Luckily for you, this week on the Mother Jones food politics podcast, Bite, our guest has a few bug-dodging tips for this holiday season. Paul Dawson, food scientist and co-author of the new book, Did You Just Eat That?: Two Scientists Explore Double-Dipping, the Five-Second Rule, and other Food Myths in the Lab, joins the show to stress test the five-second rule, double-dipping, and hand dryers, among other things. To learn what Dawson and his team found in the lab, listen to the episode:

Here are five tips from the book for staying healthy this holiday season and beyond:

Don’t share popcorn: Saliva, blood, and fecal matter have been found on theater seats—so Dawson’s team decided to run an experiment: They spritzed participants’ hands with E. coli and then had them grab handfuls of popcorn from a sterile bowl. They found that the more handfuls participants took, the more infected the remaining popcorn became.

Careful with the birthday cake: Dawson and his group found that blowing out birthday candles can transfer bacteria to the cake surface. Basically, every time we breathe we’re emitting bacteria, Dawson said. So there’s cause for concern—especially if the person blowing out the candles is sick.
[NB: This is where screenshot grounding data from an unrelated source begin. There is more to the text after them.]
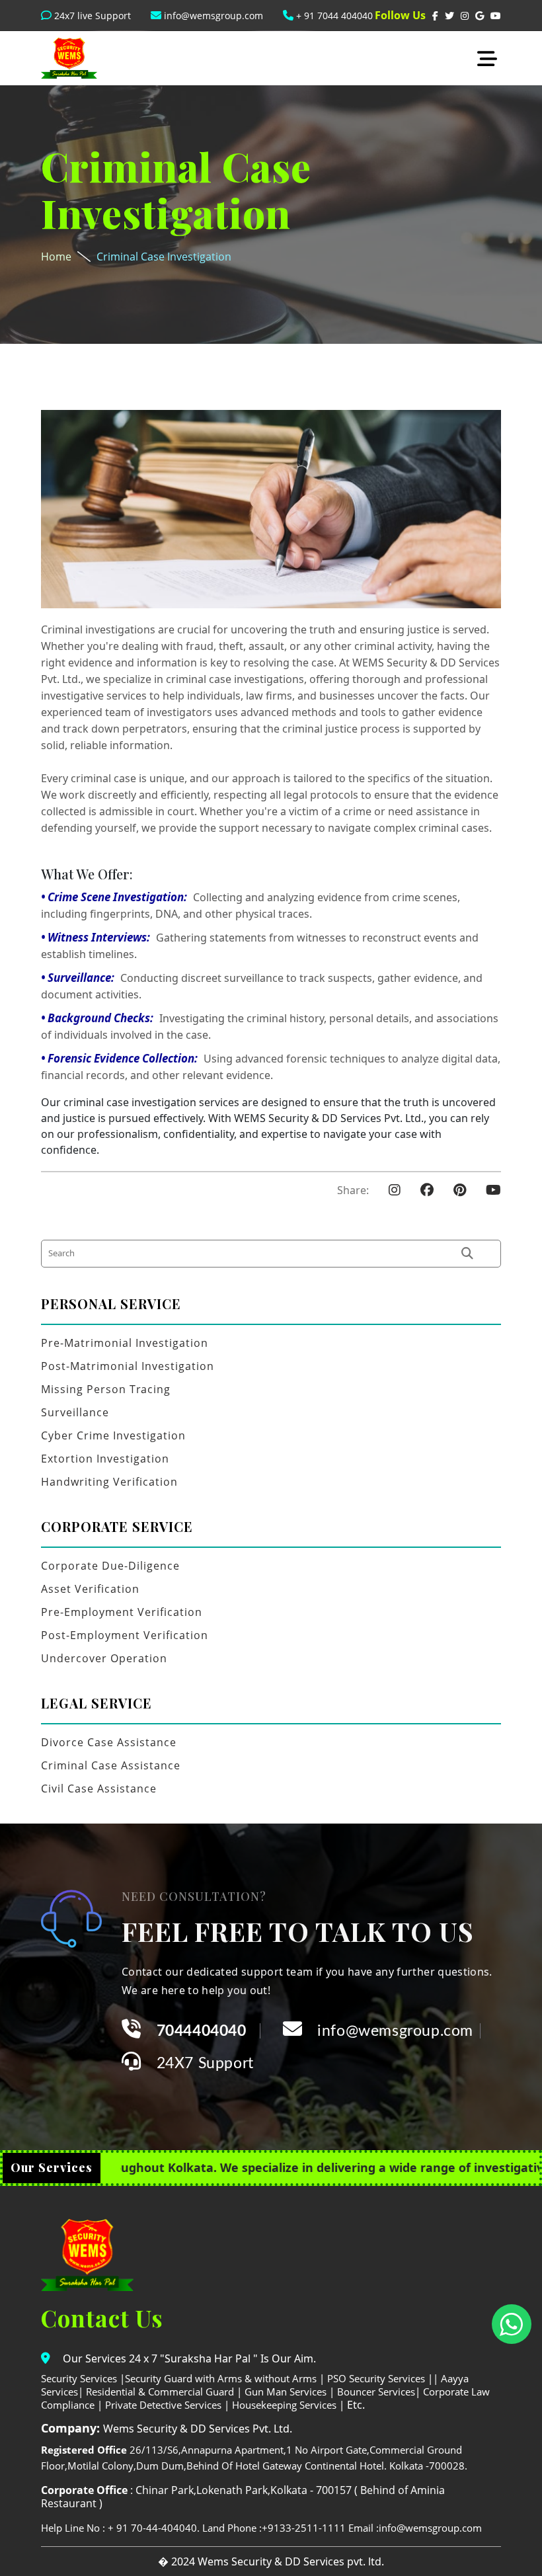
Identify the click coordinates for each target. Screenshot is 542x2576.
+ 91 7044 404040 (333, 15)
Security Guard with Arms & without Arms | (225, 2378)
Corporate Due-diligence (110, 1565)
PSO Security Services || (382, 2378)
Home (56, 256)
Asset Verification (90, 1589)
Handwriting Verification (109, 1481)
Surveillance (75, 1412)
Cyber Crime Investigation (113, 1435)
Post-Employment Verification (124, 1635)
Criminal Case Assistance (110, 1765)
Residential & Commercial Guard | (164, 2391)
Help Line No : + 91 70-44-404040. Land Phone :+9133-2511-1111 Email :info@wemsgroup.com (261, 2527)
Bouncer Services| (378, 2391)
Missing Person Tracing (106, 1389)
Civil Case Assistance (99, 1788)
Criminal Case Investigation (164, 256)
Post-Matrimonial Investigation (127, 1366)
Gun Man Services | (289, 2391)
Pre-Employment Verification (121, 1612)
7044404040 (202, 2030)
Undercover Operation (104, 1658)
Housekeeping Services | (288, 2404)
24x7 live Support (91, 15)
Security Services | (83, 2378)
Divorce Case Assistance (108, 1742)
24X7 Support (205, 2063)
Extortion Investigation (105, 1458)
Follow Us (400, 15)
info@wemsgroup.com (212, 15)
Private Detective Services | (168, 2404)
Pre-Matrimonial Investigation (124, 1343)
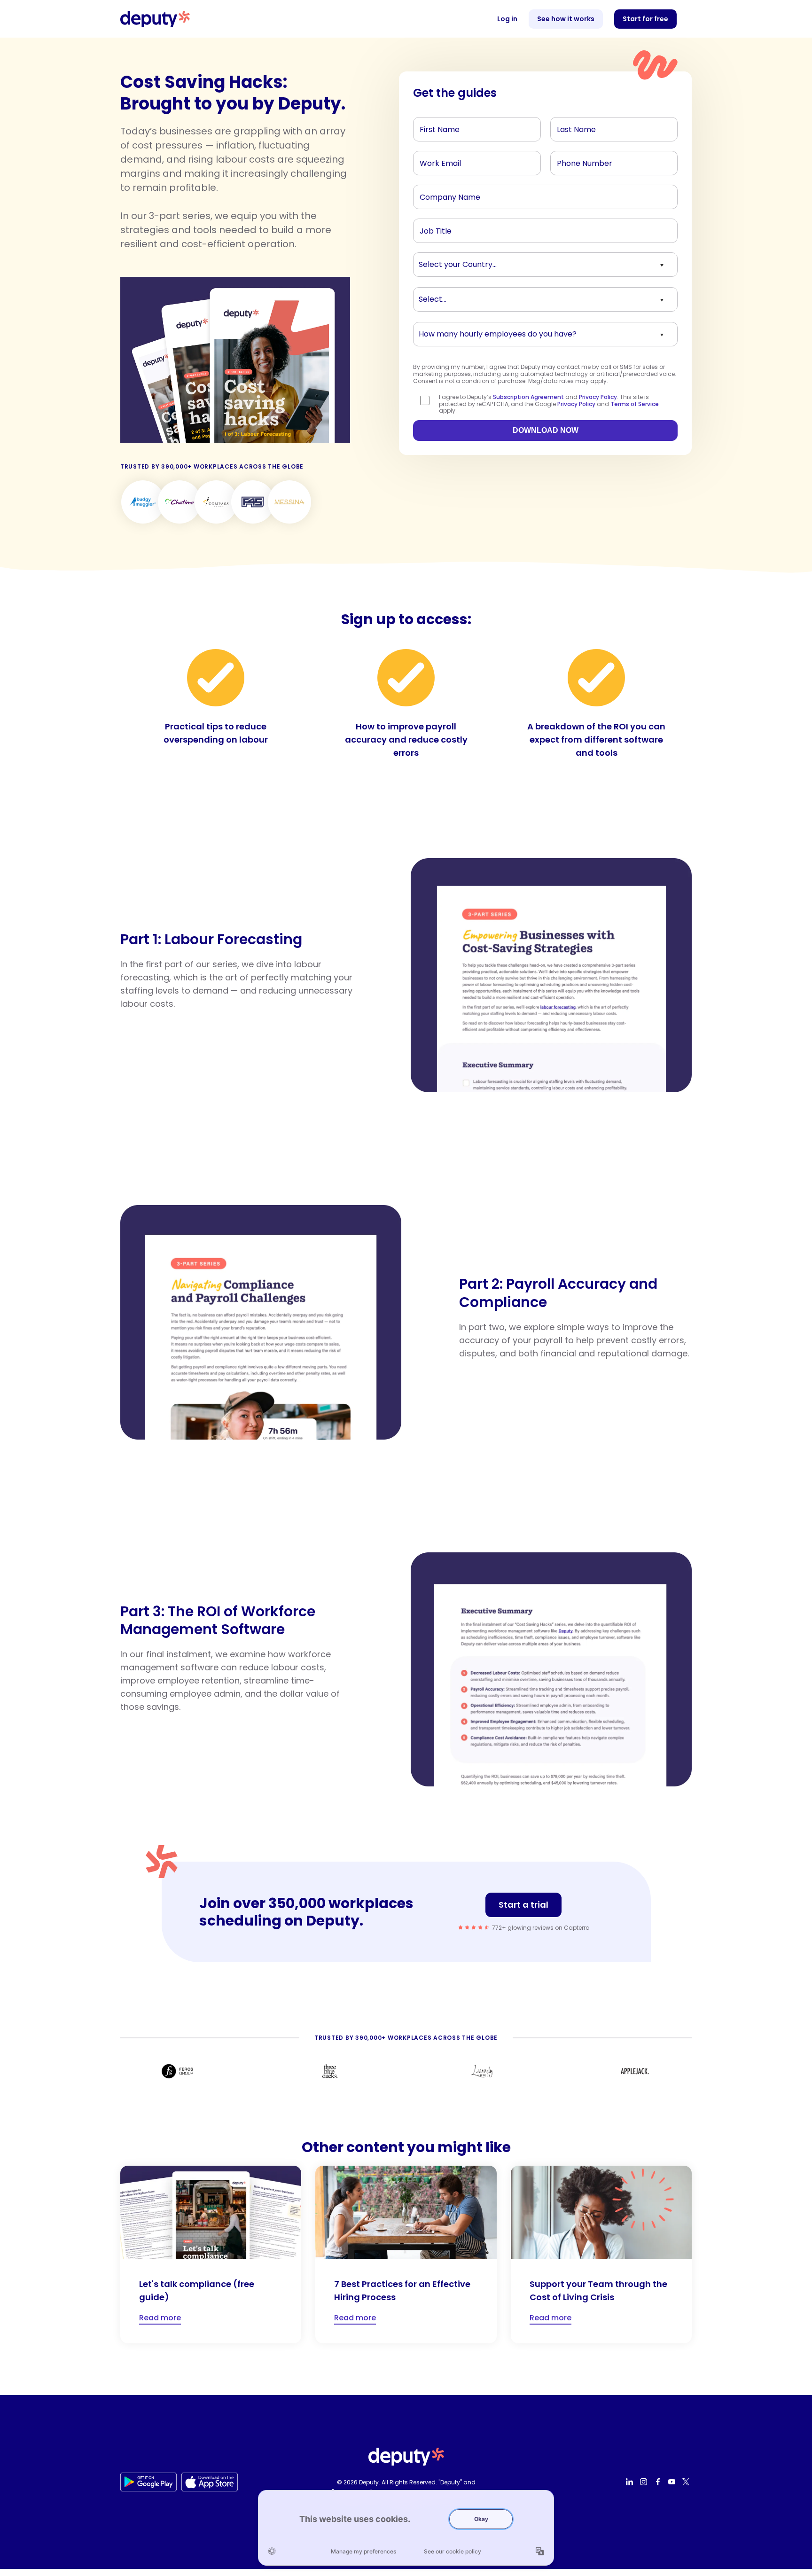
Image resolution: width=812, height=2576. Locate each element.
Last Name (573, 127)
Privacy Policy (598, 397)
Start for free (645, 18)
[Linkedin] (630, 2482)
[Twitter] (687, 2482)
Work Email (436, 160)
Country (432, 262)
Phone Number (578, 160)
Avoid air dryers: They blow bacteria around along with the hot air. That’s why there aren’t many hand dryers in hospitals, Dawson said. In one experiment, the team placed petri dishes around a public restroom and found that the air dryers blasted bacteria at least a yard away. “Towel drying does a much better job in helping clean the hands and not spreading germs than the blowers,” Dawson added.

Share food wisely: If you’re tempted to take a bite of someone else’s food, consider using your own utensil, Dawson said. The team found that 70,000 more bacteria per milliliter were transferred to a bowl of broth from a spoon previously placed in the mouth than from an unused spoon.

Wash your hands correctly: Dawson and his group compared various methods, from hand rinsing in cold and hot water to using only hand sanitizer. Based on these experiments, Dawson recommended using soap and water at any temperature for at least 20 seconds, about the length of the song “Happy Birthday” sung twice.